Task to carry out: Where the line containing "Expand the ChinaOnlineCommunity layer node" appears below, start there and repeat each line exactly to the end. Leave the pictures out.

Stored dataset items:
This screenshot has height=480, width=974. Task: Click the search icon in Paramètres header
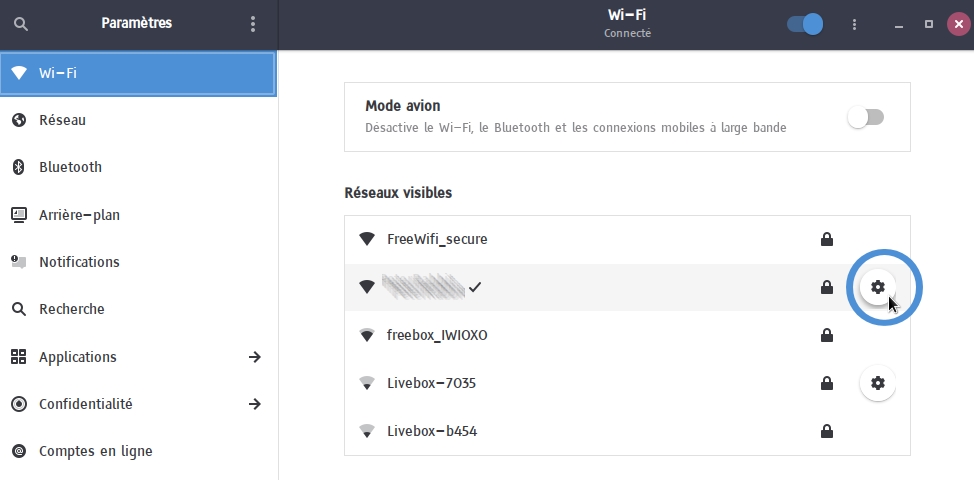tap(21, 24)
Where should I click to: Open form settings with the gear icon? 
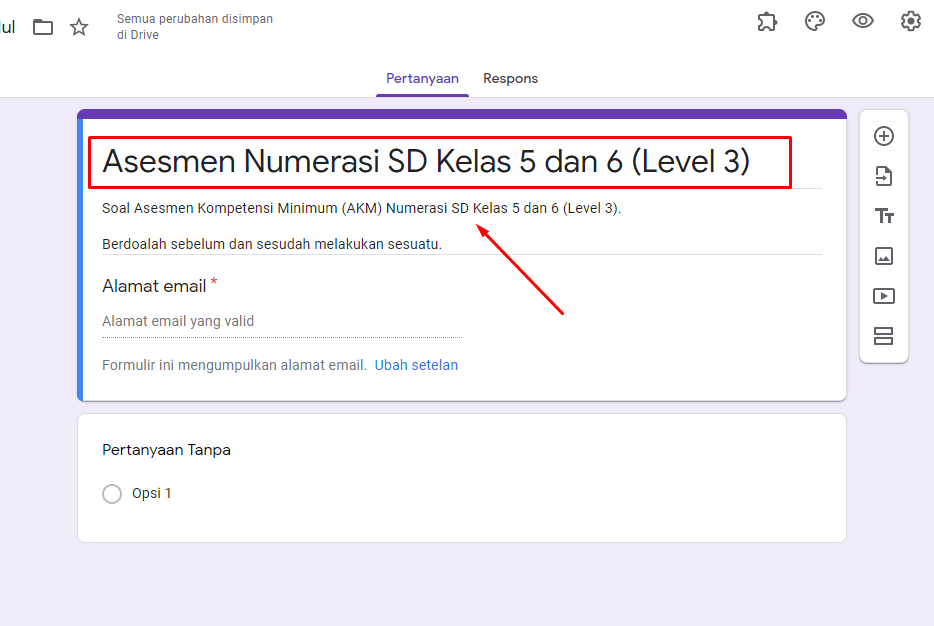click(x=911, y=21)
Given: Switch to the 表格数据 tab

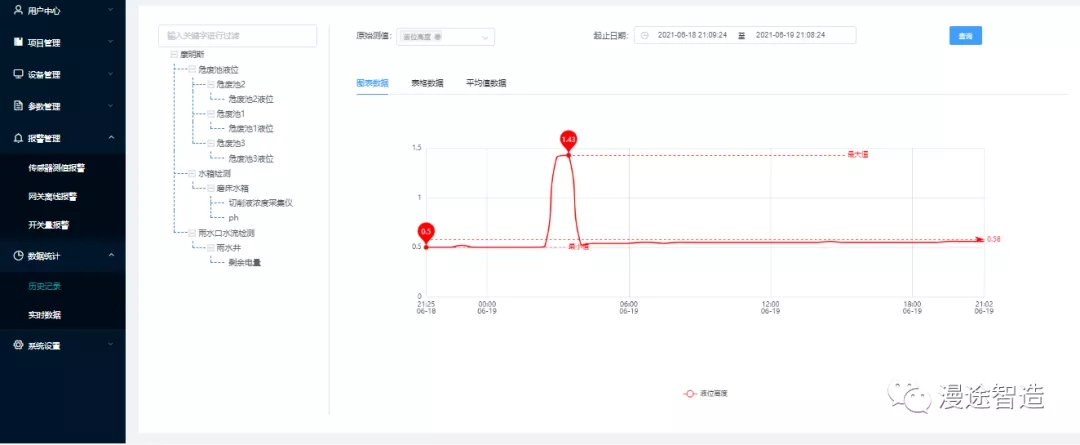Looking at the screenshot, I should click(427, 83).
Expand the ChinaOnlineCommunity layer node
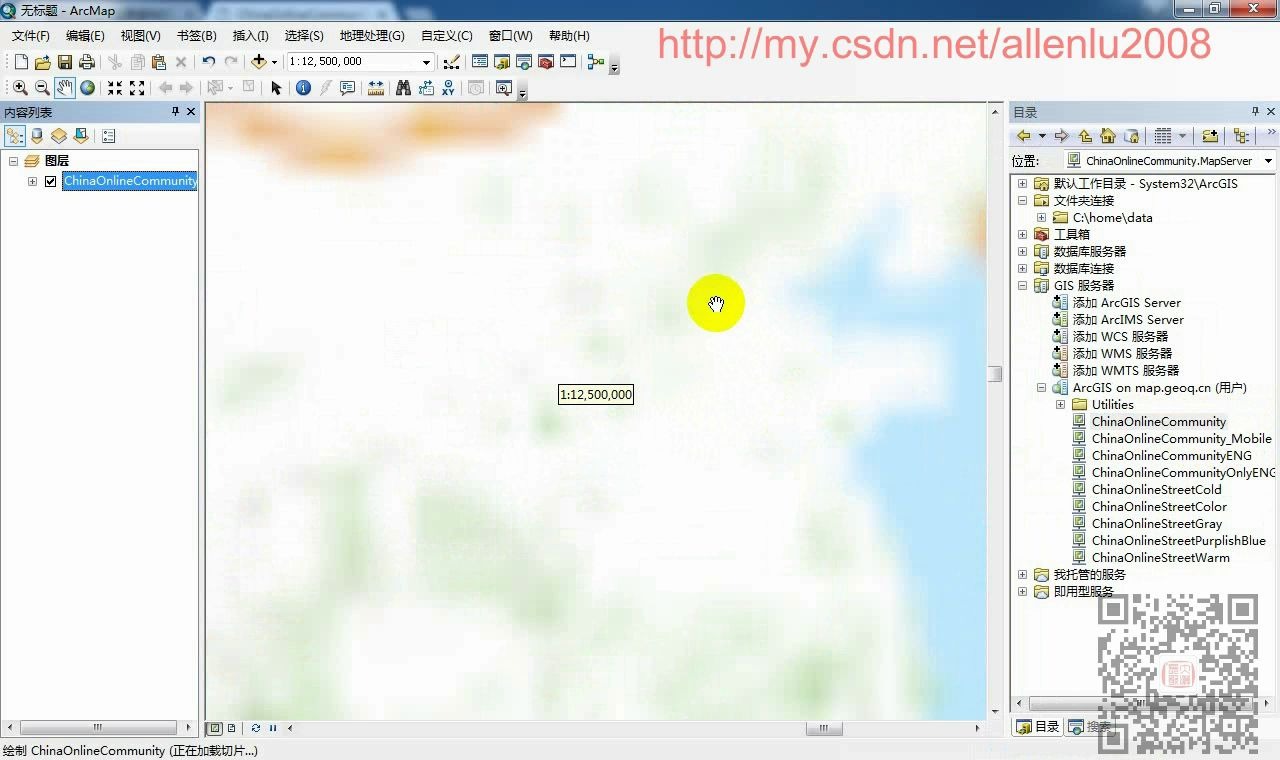This screenshot has height=760, width=1280. point(32,181)
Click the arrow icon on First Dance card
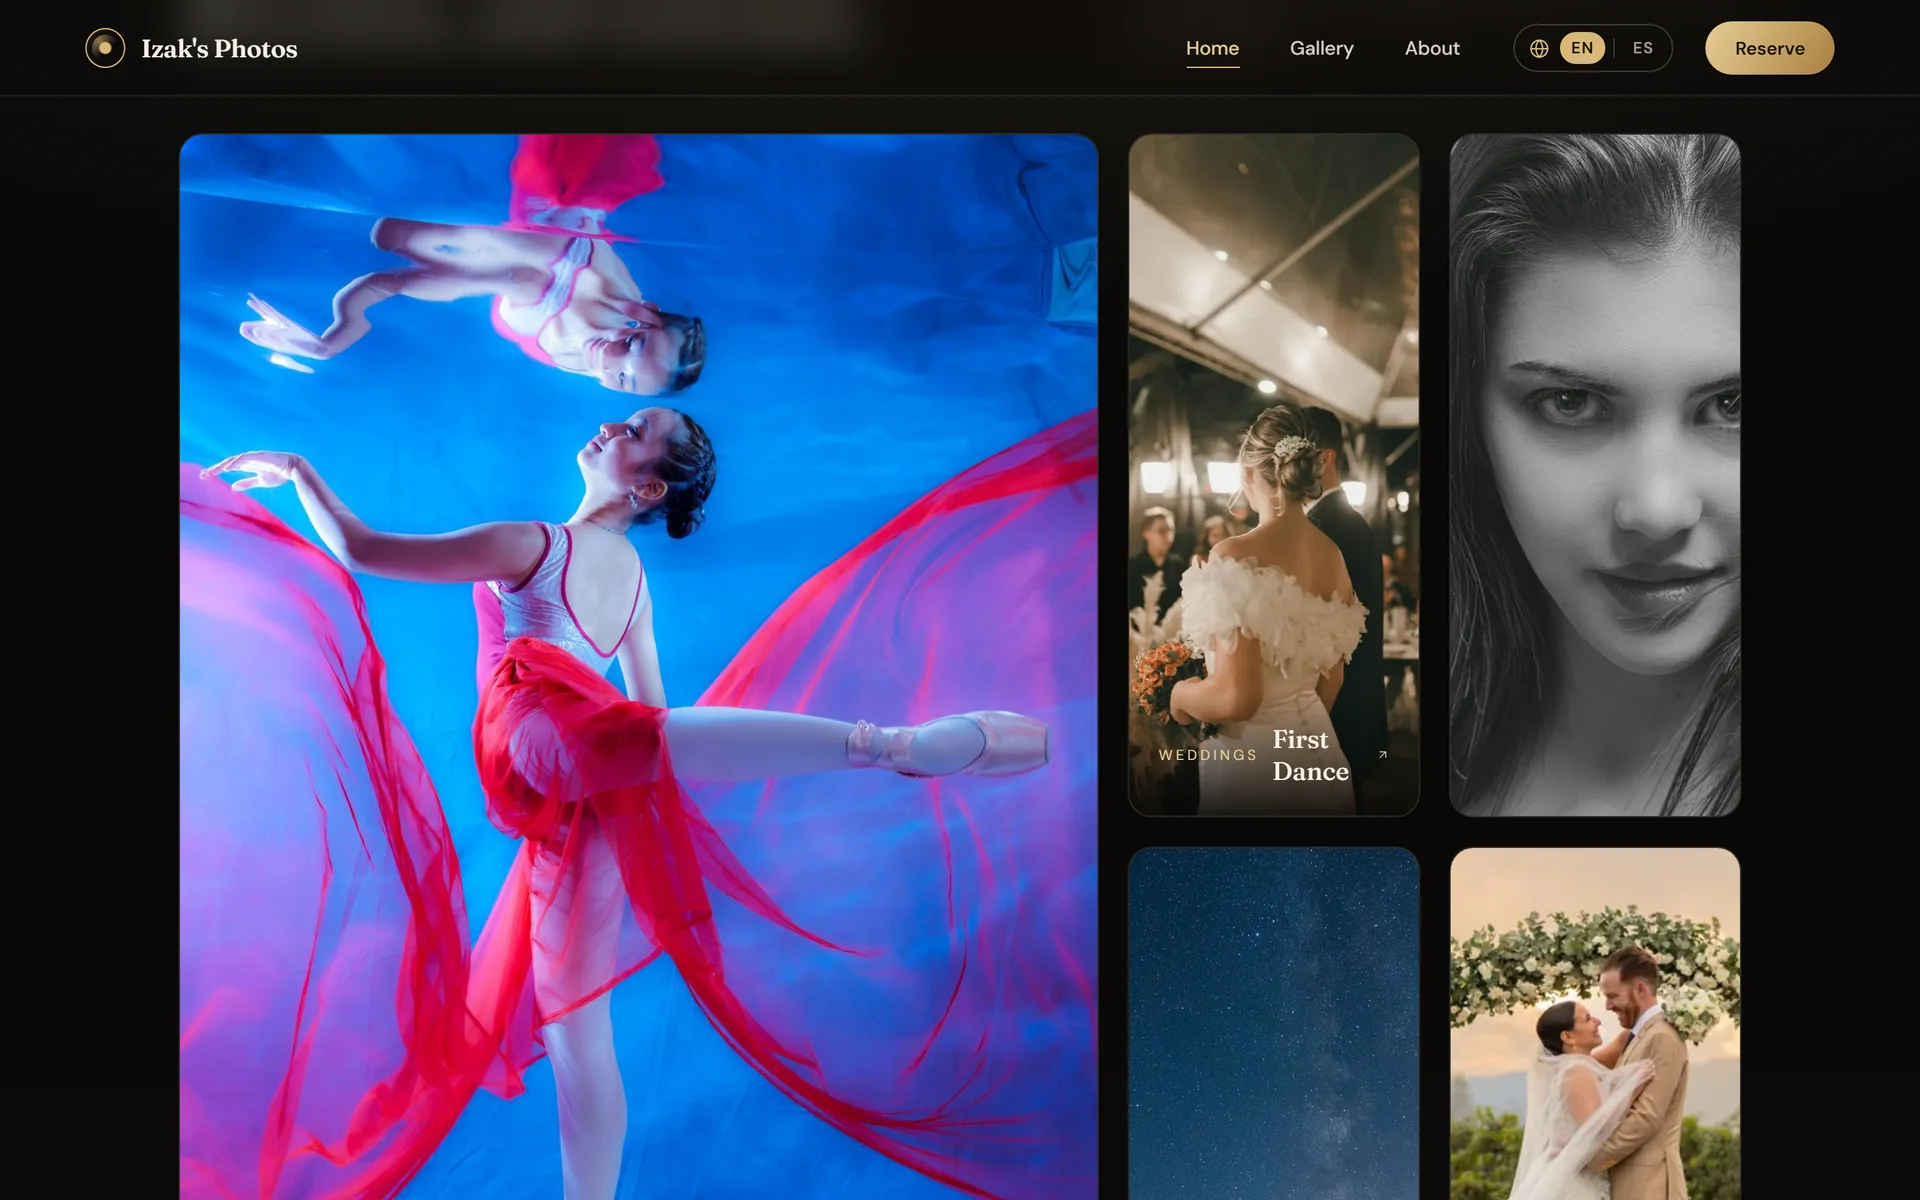Image resolution: width=1920 pixels, height=1200 pixels. click(1383, 755)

Response to the task:
Expand the ChinaOnlineCommunity layer node
This screenshot has height=760, width=1280. point(32,181)
Click the arrow icon on First Dance card
Image resolution: width=1920 pixels, height=1200 pixels. click(1383, 755)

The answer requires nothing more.